Related to our prior post about the sudden resignation of UCLA undergraduate student president Devin Murphy, whose resignation statement “Divestment is inevitable” presaged a boycott, divestment and sanctions (BDS) resolution vote against Israel scheduled for Tuesday:
The Daily Bruin editorial board criticized the student government’s decision to restrict the meeting’s attendance and said it was part of a pattern:
Yet, due to a recent decision by councilmembers, public attendance and media coverage of this vote will be significantly reduced. Students will be required to present BruinCards to gain entry to be admitted to the meeting, and coverage has been barred for all media outlets excluding UCLA Student Media, which can cover the event but must register with the USAC Office of the President prior to attending.
Closing its doors to students and media indicates that USAC might even have the power to limit Student Media’s coverage and hold meetings without any press presence. The limitation of media coverage in any capacity is a concerning precedent for a government body to set. …
USAC’s limitation of media coverage for the Nov. 18 meeting is yet another example of the frightening realities of an elected student body that is not bound to California’s primary open meeting law, the Brown Act, under a technical loophole.
This board has written about needed change to state legislation to bring the UC student governments’ open meeting law requirements up to par with the laws binding their counterparts on CSU and California community college campuses.
The Brown Act and the CSU-specific Gloria Romero Open Meetings Act prohibit a governmental body’s ability to vote using a secret ballot, among many other actions. Last February, USAC, not bound to these regulations, rejected the divestment resolution with a secret ballot after two straw polls.
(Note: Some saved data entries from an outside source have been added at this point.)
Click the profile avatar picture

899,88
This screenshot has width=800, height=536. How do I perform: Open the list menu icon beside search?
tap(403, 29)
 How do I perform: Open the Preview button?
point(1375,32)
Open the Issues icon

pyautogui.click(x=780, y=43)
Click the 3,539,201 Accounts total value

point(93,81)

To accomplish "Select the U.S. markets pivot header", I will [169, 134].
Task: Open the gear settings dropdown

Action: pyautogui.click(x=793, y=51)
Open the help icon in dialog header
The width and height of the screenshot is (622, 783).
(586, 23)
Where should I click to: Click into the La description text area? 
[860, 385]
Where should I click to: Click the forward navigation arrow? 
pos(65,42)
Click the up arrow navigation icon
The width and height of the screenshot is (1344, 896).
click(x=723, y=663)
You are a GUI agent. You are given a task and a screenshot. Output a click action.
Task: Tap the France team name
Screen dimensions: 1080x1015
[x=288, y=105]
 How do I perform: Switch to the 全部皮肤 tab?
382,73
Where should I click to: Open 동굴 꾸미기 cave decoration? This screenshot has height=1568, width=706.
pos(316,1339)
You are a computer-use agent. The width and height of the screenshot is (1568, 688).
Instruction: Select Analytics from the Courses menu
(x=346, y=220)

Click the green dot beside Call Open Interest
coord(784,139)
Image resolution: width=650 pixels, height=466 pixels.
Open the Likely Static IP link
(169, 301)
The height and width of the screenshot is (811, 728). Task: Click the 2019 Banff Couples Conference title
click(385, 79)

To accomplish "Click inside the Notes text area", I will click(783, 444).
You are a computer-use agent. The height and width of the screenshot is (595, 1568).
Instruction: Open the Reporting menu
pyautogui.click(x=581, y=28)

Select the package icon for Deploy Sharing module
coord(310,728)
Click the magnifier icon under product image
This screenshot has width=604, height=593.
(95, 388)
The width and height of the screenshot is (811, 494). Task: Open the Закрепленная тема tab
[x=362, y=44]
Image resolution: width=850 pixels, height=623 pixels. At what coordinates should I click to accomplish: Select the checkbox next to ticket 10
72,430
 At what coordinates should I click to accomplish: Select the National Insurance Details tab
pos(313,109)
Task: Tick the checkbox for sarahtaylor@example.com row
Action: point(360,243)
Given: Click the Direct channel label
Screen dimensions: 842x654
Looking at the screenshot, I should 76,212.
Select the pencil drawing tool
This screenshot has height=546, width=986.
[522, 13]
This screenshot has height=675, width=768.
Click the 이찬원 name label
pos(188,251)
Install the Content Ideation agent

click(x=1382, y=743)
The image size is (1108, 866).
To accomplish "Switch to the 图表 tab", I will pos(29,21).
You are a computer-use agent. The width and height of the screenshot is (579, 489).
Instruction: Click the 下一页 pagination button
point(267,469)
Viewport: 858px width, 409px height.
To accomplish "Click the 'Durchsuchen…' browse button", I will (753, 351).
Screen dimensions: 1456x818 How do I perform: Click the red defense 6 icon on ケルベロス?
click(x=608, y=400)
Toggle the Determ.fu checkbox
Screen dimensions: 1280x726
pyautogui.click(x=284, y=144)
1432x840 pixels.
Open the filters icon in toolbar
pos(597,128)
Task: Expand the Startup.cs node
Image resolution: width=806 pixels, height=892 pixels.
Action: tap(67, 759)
An error of that magnitude cannot be repeated. Not with the number of students an issue like divestment affects, and not at the cost of a free press.
The body had a chance to revise its bylaws Wednesday so the meeting would be open to all, the editorial said Monday, but there’s no mention in its subsequent coverage of such an action being taken.
Students for Justice in Palestine members met on Wednesday to “fine-tune” the resolution language, the Daily Bruin reported.